DESCRIPTION OF THE TASK: Restate word for word all of the lines below, with each image left out.

MATERIAL PROVIDED:
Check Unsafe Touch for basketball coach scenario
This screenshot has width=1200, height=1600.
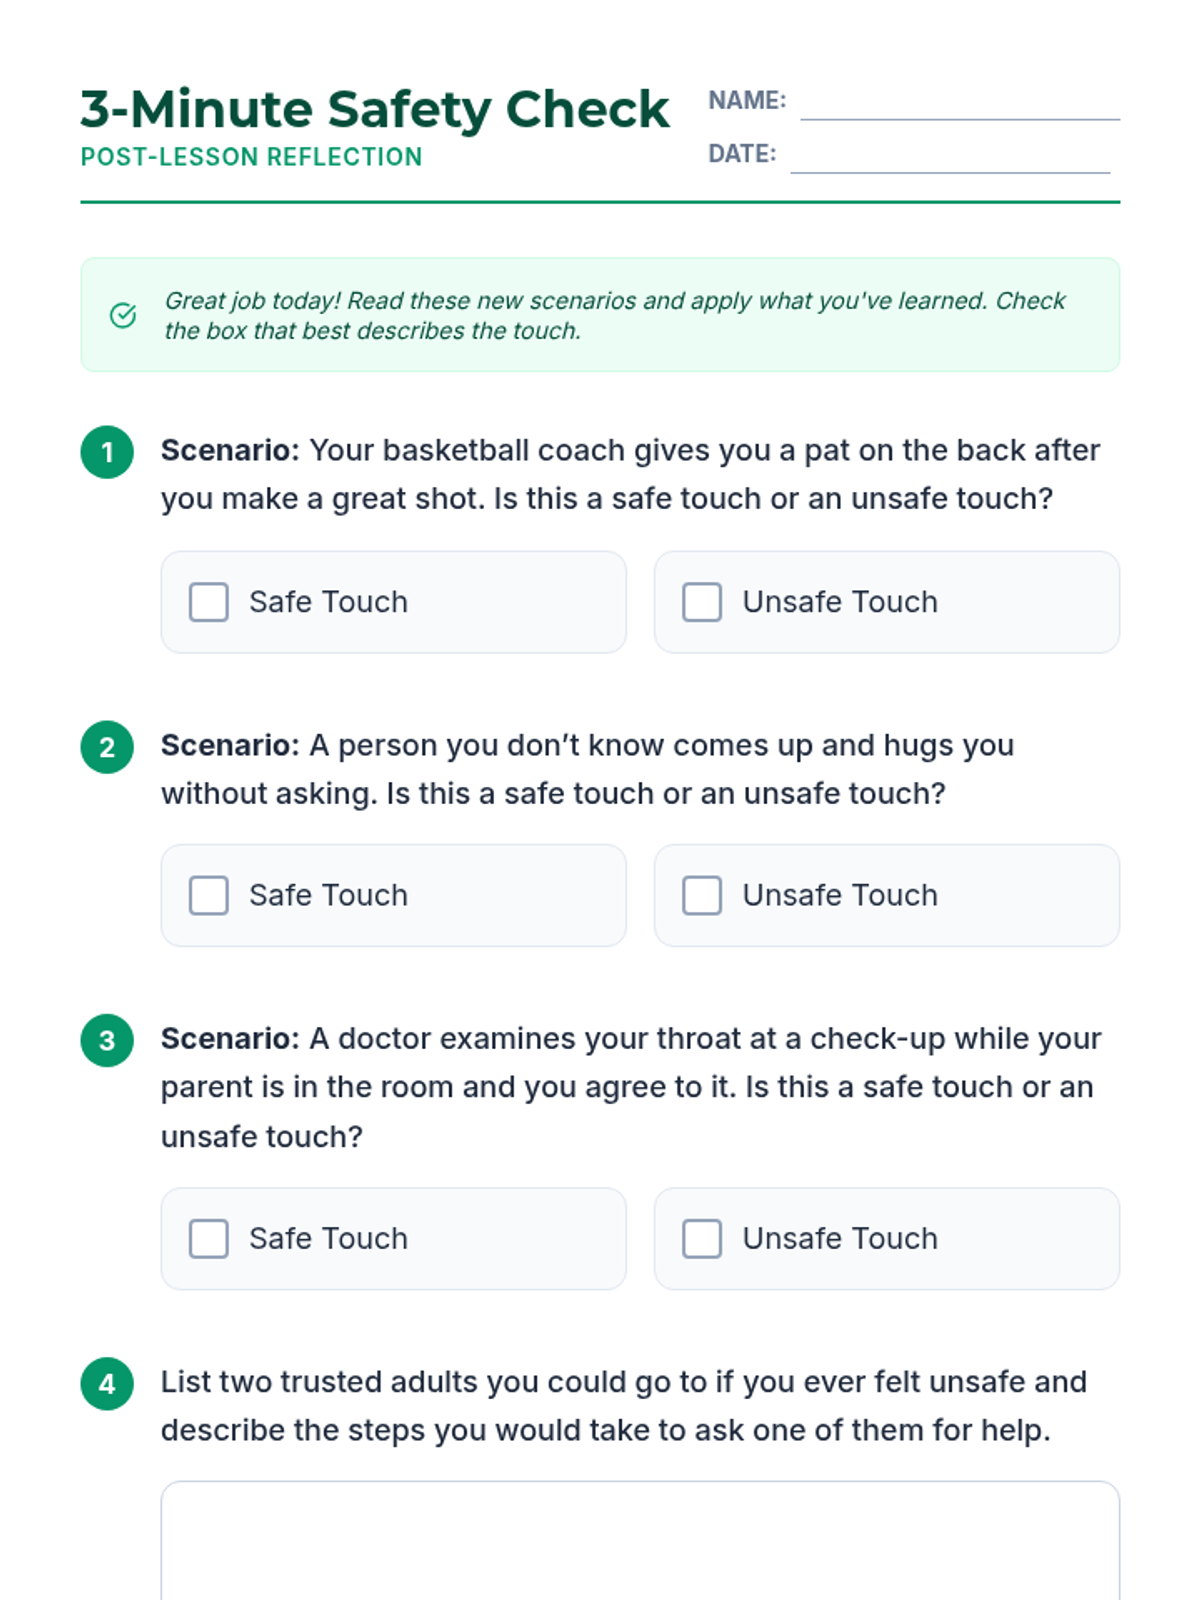[702, 602]
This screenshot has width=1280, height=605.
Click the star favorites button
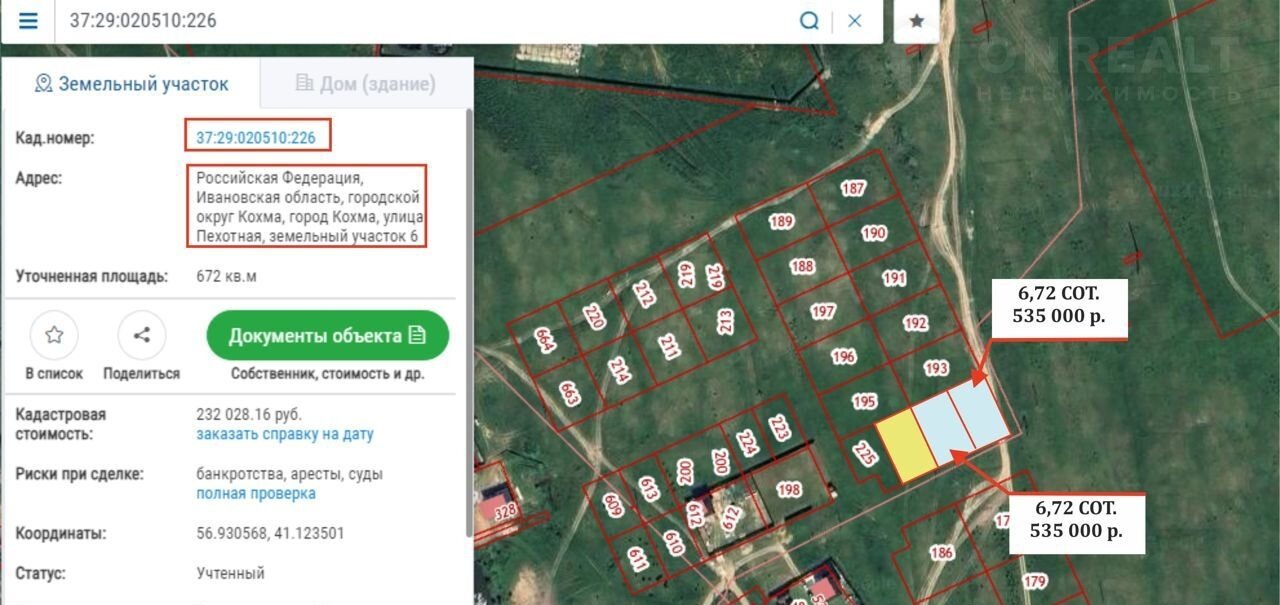click(x=916, y=21)
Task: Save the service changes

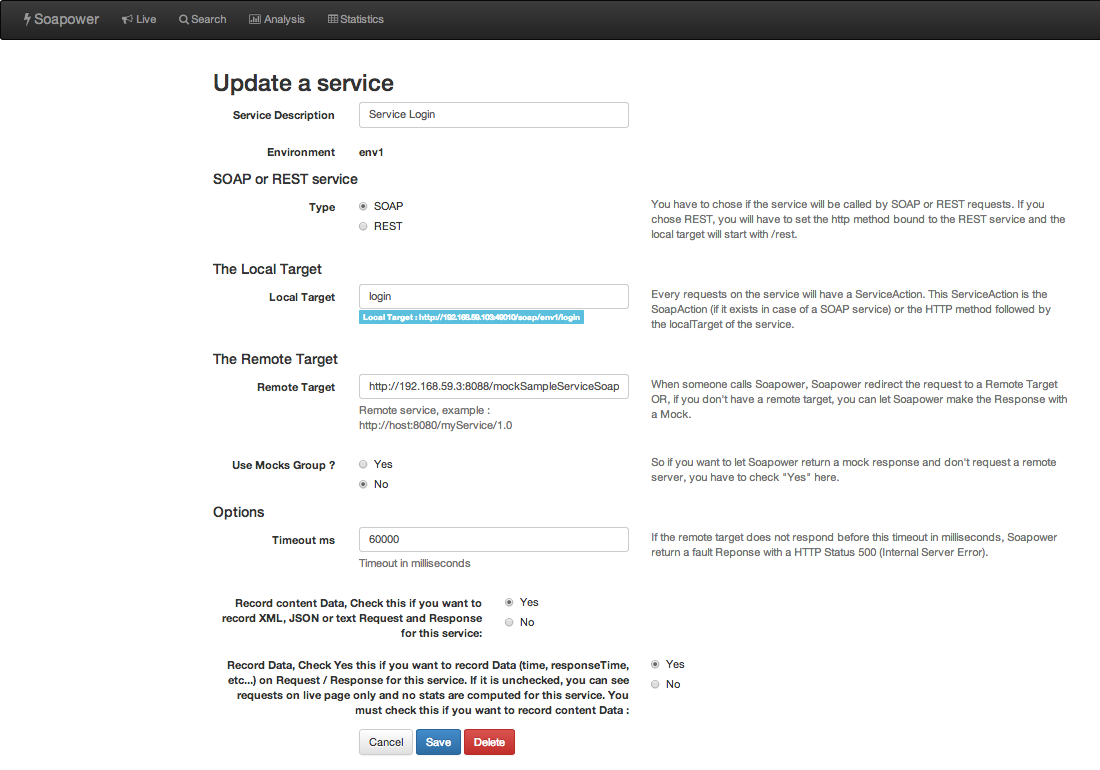Action: (x=438, y=742)
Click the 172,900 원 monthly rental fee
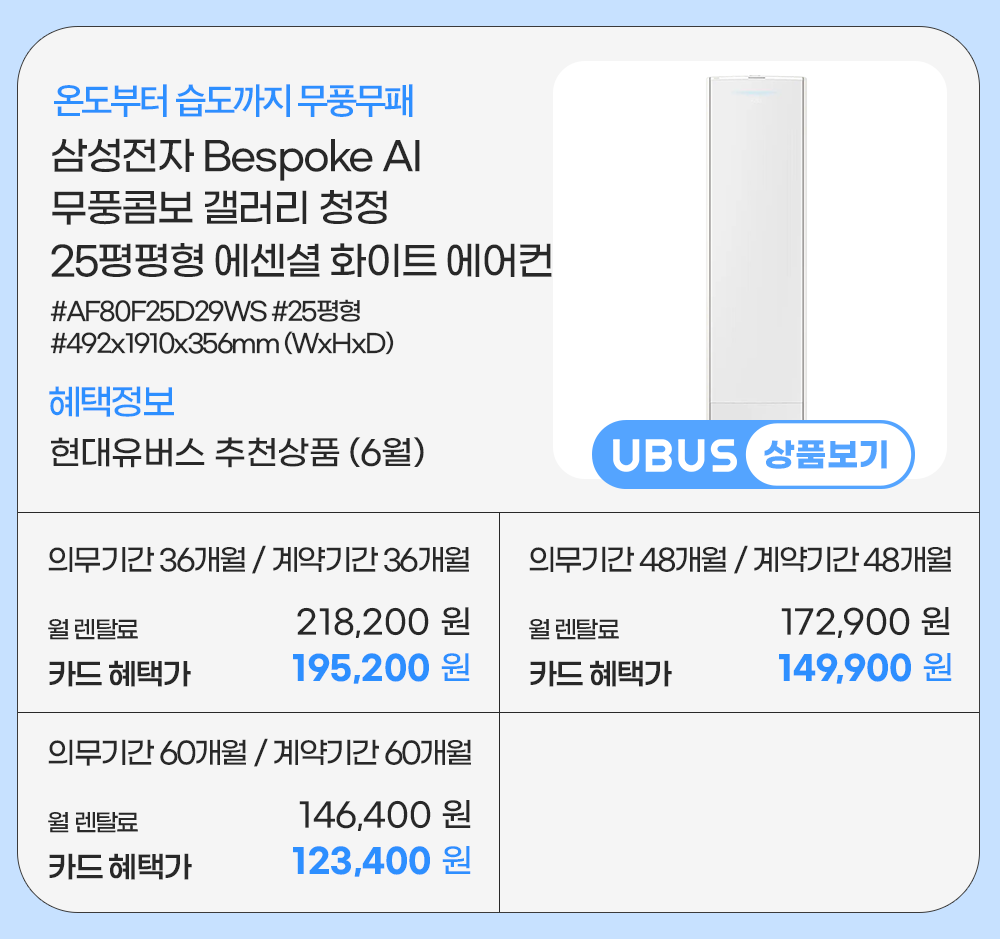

COMPLETED TASK:
Check Unsafe Touch for basketball coach scenario
This screenshot has width=1200, height=1600.
[702, 602]
This screenshot has width=1280, height=605.
Click the star favorites button
click(x=916, y=21)
Task: Save the service changes

Action: (x=438, y=742)
Click the 172,900 원 monthly rental fee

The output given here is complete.